**WORK REQUEST:** Return the following from the records below: each line, word for word, starting with the line that contains "Cari (208, 2506)" and going on through the line that contains "Klasifikasi dan Morfologi (51, 455)", with nothing outside that range.

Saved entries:
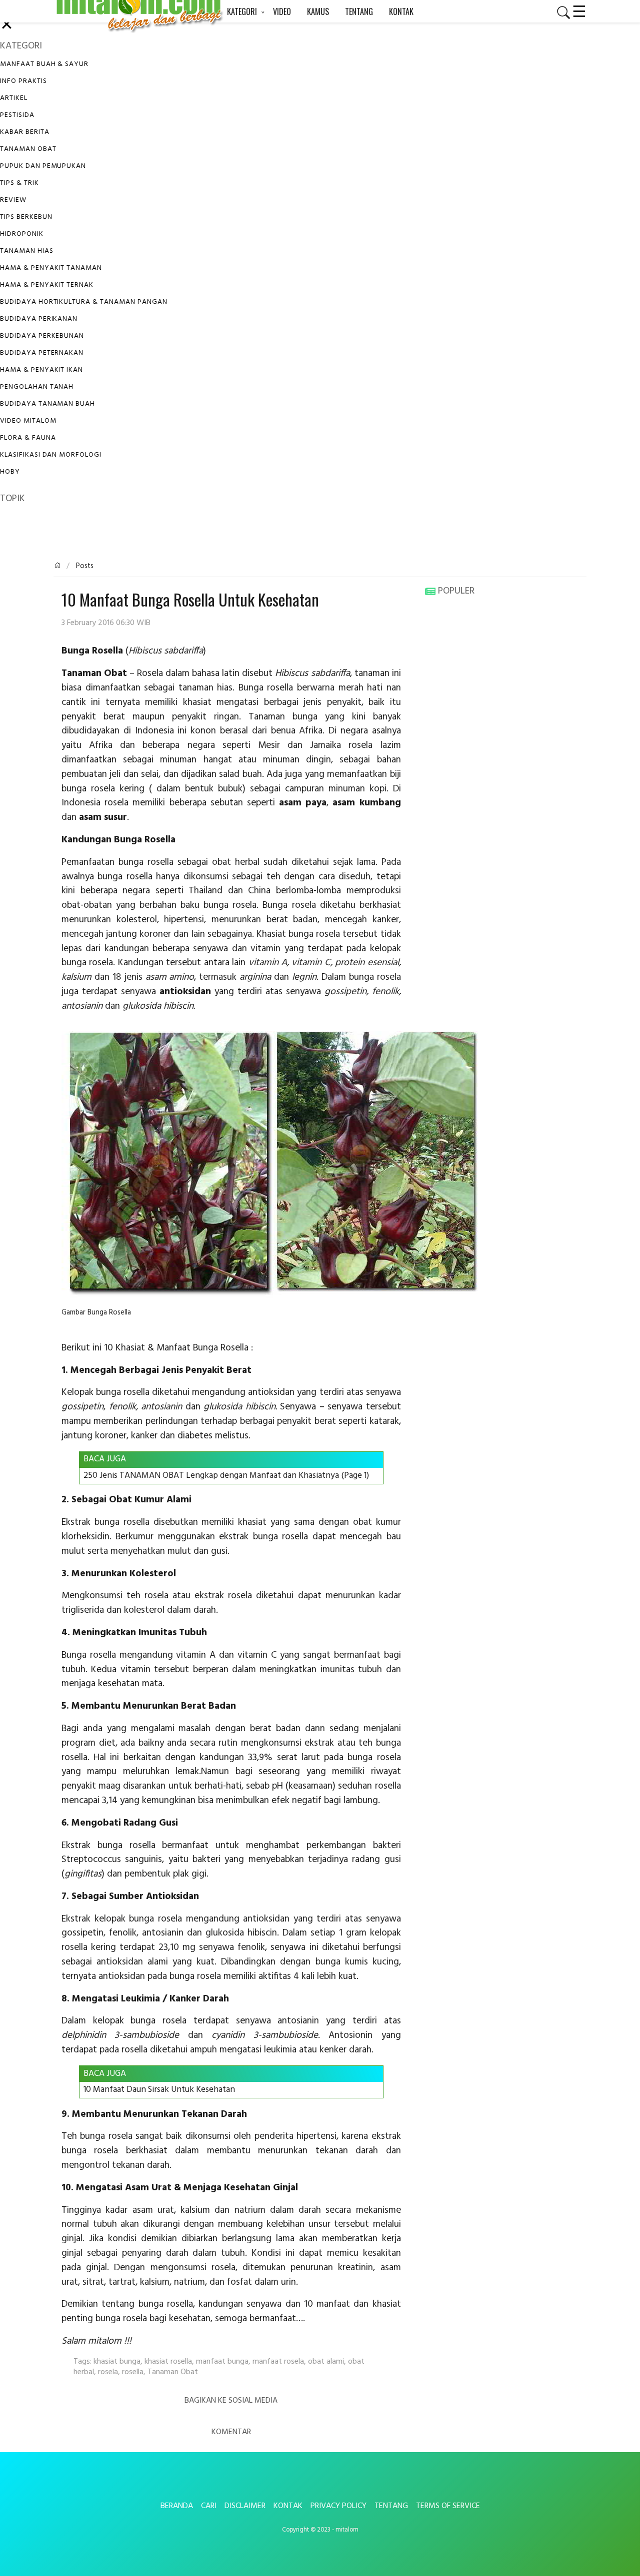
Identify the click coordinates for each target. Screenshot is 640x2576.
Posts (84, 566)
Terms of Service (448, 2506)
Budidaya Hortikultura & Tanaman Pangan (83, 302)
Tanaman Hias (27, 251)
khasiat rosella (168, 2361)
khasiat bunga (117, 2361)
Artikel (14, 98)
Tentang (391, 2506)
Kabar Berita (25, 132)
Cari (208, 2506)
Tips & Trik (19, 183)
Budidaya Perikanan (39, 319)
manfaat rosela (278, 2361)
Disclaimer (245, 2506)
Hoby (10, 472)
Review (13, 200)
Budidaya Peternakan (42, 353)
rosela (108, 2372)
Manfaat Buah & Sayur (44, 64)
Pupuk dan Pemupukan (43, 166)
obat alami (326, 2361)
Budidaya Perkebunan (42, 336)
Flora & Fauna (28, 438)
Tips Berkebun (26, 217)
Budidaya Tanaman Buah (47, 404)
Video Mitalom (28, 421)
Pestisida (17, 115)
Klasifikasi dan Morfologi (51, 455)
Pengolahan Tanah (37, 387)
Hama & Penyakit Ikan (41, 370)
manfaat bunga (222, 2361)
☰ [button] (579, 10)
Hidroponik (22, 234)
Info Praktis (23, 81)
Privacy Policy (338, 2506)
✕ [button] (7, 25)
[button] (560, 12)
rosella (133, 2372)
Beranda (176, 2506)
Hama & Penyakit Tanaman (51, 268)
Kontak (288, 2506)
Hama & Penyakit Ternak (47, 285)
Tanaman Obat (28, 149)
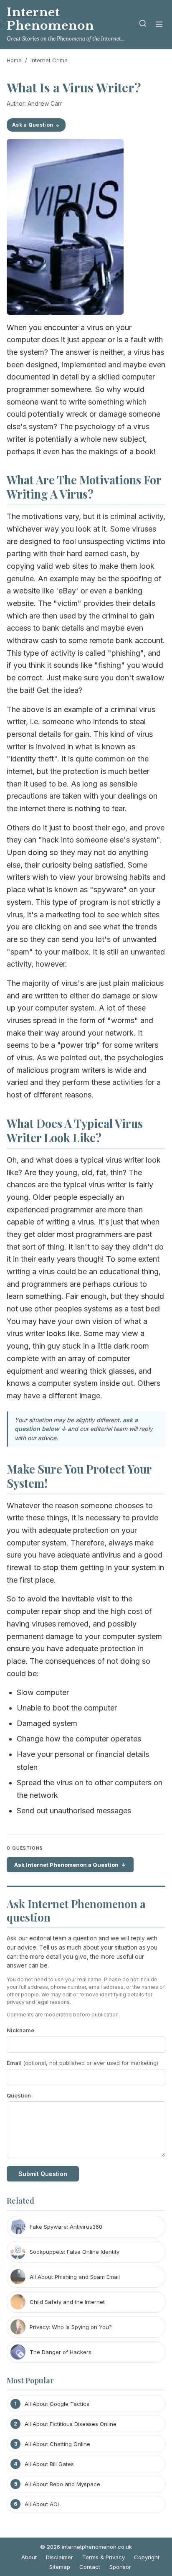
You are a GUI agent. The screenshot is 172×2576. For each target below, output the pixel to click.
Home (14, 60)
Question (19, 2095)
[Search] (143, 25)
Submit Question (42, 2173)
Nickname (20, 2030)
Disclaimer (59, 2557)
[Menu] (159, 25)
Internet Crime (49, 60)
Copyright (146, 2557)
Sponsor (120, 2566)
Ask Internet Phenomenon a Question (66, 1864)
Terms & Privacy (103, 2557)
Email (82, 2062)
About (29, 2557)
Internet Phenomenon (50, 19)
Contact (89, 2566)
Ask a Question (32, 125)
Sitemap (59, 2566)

**SOLUTION:**
Cari (208, 2506)
Tips & Trik (19, 183)
Budidaya Perikanan (39, 319)
manfaat rosela (278, 2361)
Disclaimer (245, 2506)
Hoby (10, 472)
Review (13, 200)
Budidaya Peternakan (42, 353)
rosela (108, 2372)
Manfaat Buah & Sayur (44, 64)
Pupuk dan Pemupukan (43, 166)
obat alami (326, 2361)
Budidaya Perkebunan (42, 336)
Flora & Fauna (28, 438)
Tips Berkebun (26, 217)
Budidaya Tanaman Buah (47, 404)
Video Mitalom (28, 421)
Pestisida (17, 115)
Klasifikasi dan Morfologi (51, 455)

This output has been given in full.